> **ASSIGNMENT**:
Your output should be the listing itself, repeated exactly.
SOURCE INFORMATION below:
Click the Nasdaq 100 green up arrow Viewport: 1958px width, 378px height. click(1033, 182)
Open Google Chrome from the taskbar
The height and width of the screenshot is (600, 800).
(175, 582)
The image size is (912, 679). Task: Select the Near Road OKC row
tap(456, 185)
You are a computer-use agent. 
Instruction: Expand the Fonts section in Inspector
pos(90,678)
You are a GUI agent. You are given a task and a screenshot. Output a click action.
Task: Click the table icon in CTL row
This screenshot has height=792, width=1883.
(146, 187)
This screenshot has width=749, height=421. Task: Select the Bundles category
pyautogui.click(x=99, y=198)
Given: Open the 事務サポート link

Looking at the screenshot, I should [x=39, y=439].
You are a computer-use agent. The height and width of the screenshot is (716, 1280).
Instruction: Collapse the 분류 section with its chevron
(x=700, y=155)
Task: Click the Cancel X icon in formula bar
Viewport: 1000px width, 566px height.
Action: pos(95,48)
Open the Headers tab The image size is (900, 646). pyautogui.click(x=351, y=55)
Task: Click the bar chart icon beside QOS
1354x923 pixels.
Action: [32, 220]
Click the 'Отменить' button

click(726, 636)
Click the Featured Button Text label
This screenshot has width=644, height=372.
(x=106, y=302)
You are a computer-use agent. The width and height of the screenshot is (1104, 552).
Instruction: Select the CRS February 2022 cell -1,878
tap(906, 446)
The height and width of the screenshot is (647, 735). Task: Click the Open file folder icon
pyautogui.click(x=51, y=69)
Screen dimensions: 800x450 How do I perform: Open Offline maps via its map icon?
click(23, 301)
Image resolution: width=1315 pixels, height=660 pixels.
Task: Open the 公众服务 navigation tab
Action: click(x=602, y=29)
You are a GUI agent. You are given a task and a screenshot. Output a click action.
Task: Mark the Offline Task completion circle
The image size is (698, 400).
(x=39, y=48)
End of SOURCE INFORMATION.
> **EXERCISE SOLUTION**:
Click the Nasdaq 100 green up arrow Viewport: 1958px width, 378px height. click(1033, 182)
Open Google Chrome from the taskbar
The height and width of the screenshot is (600, 800).
(175, 582)
The image size is (912, 679). Task: Select the Near Road OKC row
tap(456, 185)
You are a computer-use agent. 
Instruction: Expand the Fonts section in Inspector
pos(90,678)
You are a GUI agent. You are given a task and a screenshot. Output a click action.
Task: Click the table icon in CTL row
This screenshot has height=792, width=1883.
(146, 187)
This screenshot has width=749, height=421. Task: Select the Bundles category
pyautogui.click(x=99, y=198)
Given: Open the 事務サポート link

Looking at the screenshot, I should [x=39, y=439].
You are a computer-use agent. The height and width of the screenshot is (716, 1280).
Instruction: Collapse the 분류 section with its chevron
(x=700, y=155)
Task: Click the Cancel X icon in formula bar
Viewport: 1000px width, 566px height.
Action: pos(95,48)
Open the Headers tab The image size is (900, 646). pyautogui.click(x=351, y=55)
Task: Click the bar chart icon beside QOS
1354x923 pixels.
Action: [32, 220]
Click the 'Отменить' button

click(726, 636)
Click the Featured Button Text label
This screenshot has width=644, height=372.
(x=106, y=302)
You are a computer-use agent. The width and height of the screenshot is (1104, 552).
Instruction: Select the CRS February 2022 cell -1,878
tap(906, 446)
The height and width of the screenshot is (647, 735). Task: Click the Open file folder icon
pyautogui.click(x=51, y=69)
Screen dimensions: 800x450 How do I perform: Open Offline maps via its map icon?
click(23, 301)
Image resolution: width=1315 pixels, height=660 pixels.
Task: Open the 公众服务 navigation tab
Action: click(x=602, y=29)
You are a GUI agent. You are given a task and a screenshot. Output a click action.
Task: Mark the Offline Task completion circle
The image size is (698, 400).
(x=39, y=48)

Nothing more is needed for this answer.